Writing transcription.py


Let's transcribe the files!

In [10]:
from transcription import Transcription

# Transcribe files
transcribe = Transcription()
for text in transcribe(files):
  print(text)

Beijing mobilizes invasion craft along coast as Taiwan tensions escalate.
Canada's last fully intact ice shelf has suddenly collapsed, forming a Manhattan sized iceberg.
Maine Man wins from lottery ticket.
make huge profits without working, make up to $100,000 a day.
National Park Service warns against sacrificing slower friends in a bear attack.
US virus cases top a million.


Results were transcribed with near perfect accuracy, amazing!

This can also be run as a txtai application or API instance. Let's try a full indexing workflow with a txtai application.

In [7]:
%%writefile workflow.yml
writable: true

embeddings:
  path: sentence-transformers/nli-mpnet-base-v2
  content: true

transcription.Transcription:

workflow:
  index:
    tasks:
      - transcription.Transcription
      - index

Writing workflow.yml


In [11]:
from txtai.app import Application

app = Application("workflow.yml")

list(app.workflow("index", files))
app.search("feel good story", 1)

[{'id': '2',
  'text': 'Maine Man wins from lottery ticket.',
  'score': 0.12858600914478302}]

This workflow transcribed the input files, loaded the transcriptions into an embeddings index and finally ran a search.
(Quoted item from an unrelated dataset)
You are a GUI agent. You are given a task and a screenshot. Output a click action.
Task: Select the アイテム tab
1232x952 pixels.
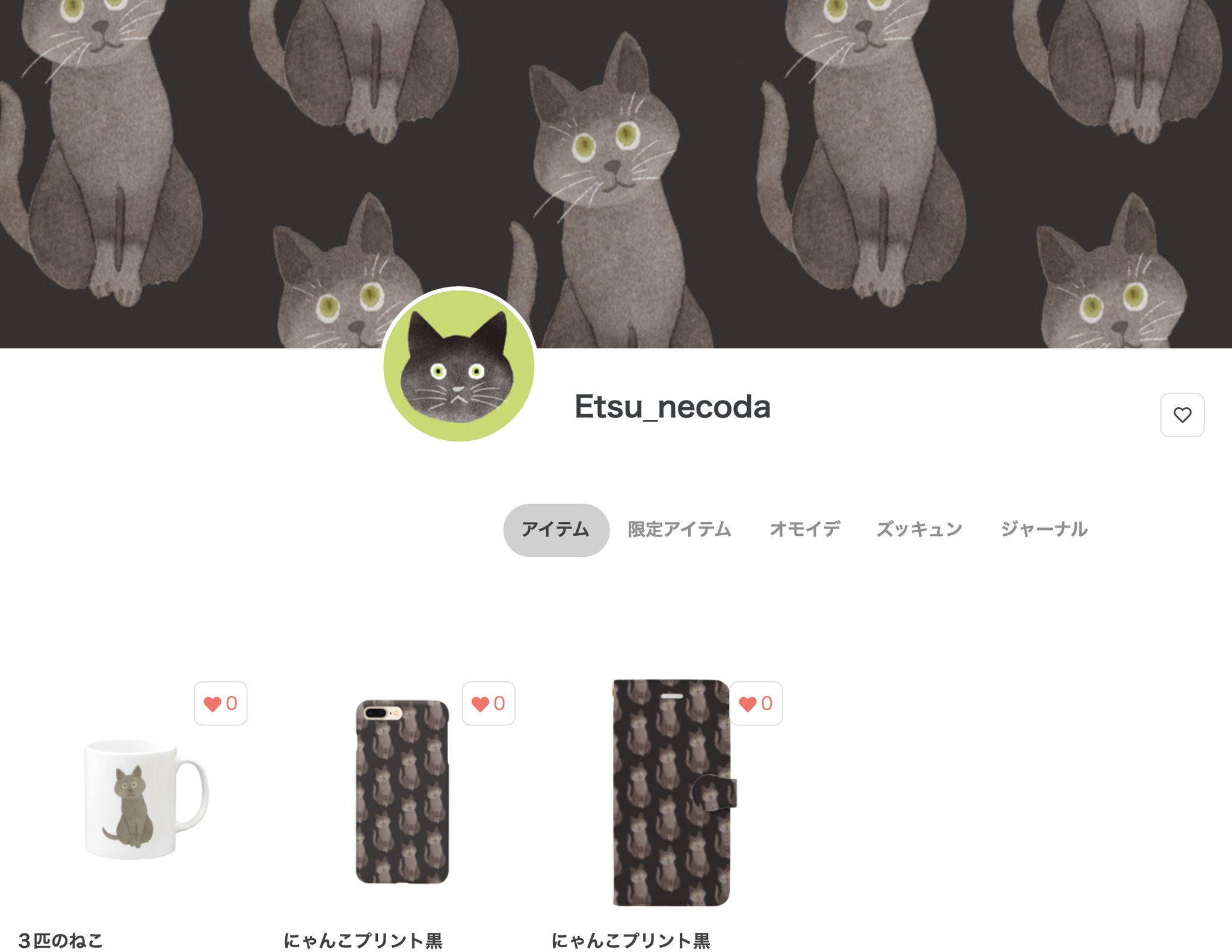[556, 530]
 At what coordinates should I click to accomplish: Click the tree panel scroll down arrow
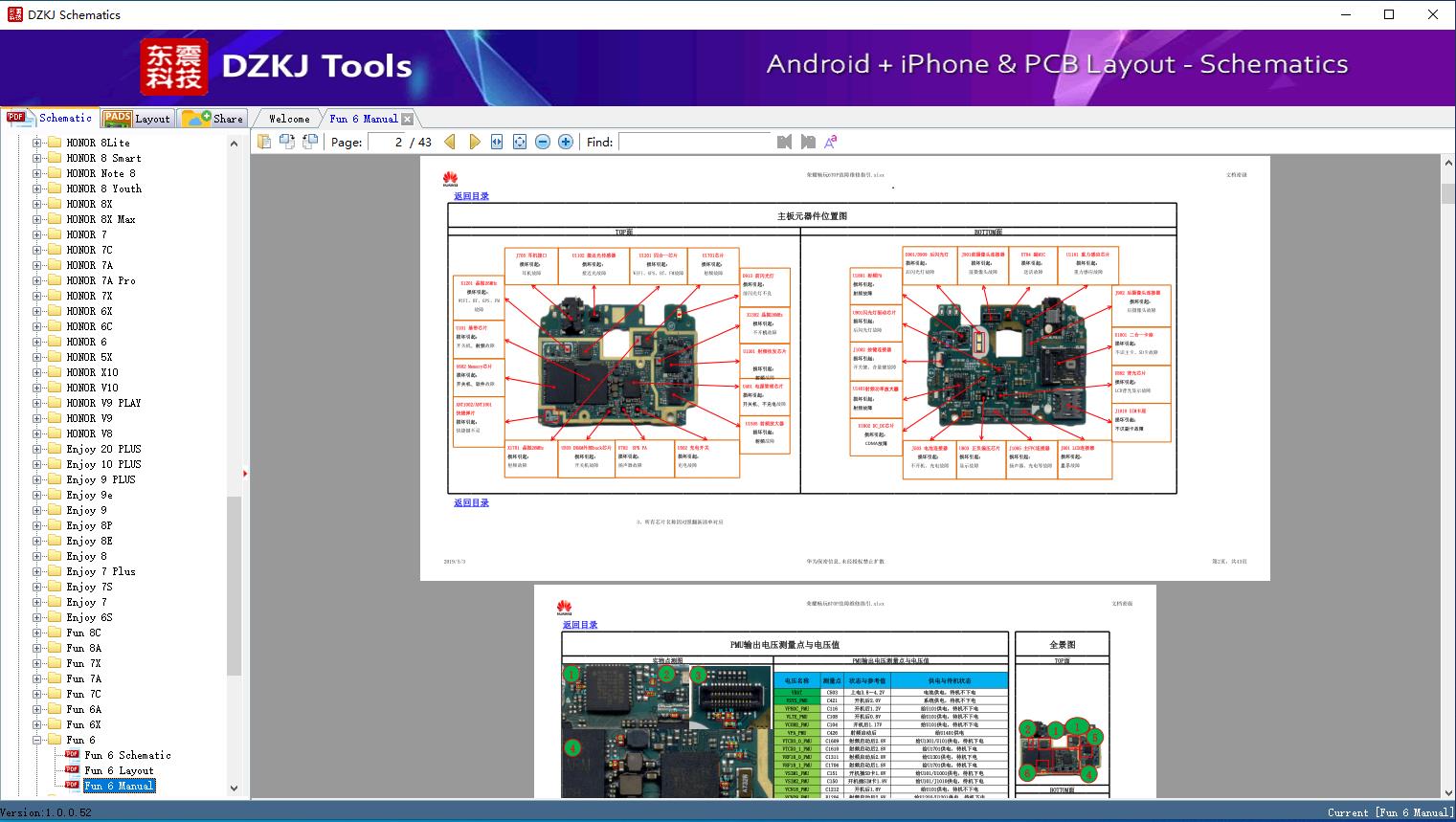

Last thing we'll do is run the workflow as an API instance.

In [9]:
import os
os.system('!CONFIG=workflow.yml uvicorn "txtai.api:app" &> api.log &')
!sleep 30

# Run indexing workflow
!curl -s -o /dev/null \
  -X POST "http://localhost:8000/workflow" \
  -H "Content-Type: application/json" \
  -d '{"name":"index", "elements":["txtai/Beijing_mobilises.wav", "txtai/Canadas_last_fully.wav", "txtai/Maine_man_wins_1_mil.wav", "txtai/Make_huge_profits.wav", "txtai/The_National_Park.wav", "txtai/US_tops_5_million.wav"]}'

# Test API search
!curl "http://localhost:8000/search?query=feel+good+story&limit=1"

[{"id":"2","text":"Maine Man wins from lottery ticket.","score":0.12858600914478302}]

Once again, the same results as in Python and with an application.

# Wrapping up

There is a lot of development in the audio transcription space. Keep an eye out for when Whisper is mainstreamed as a Hugging Face model. In the meantime, it's only a couple of lines of code to create a custom pipeline and worth it given the accuracy bump!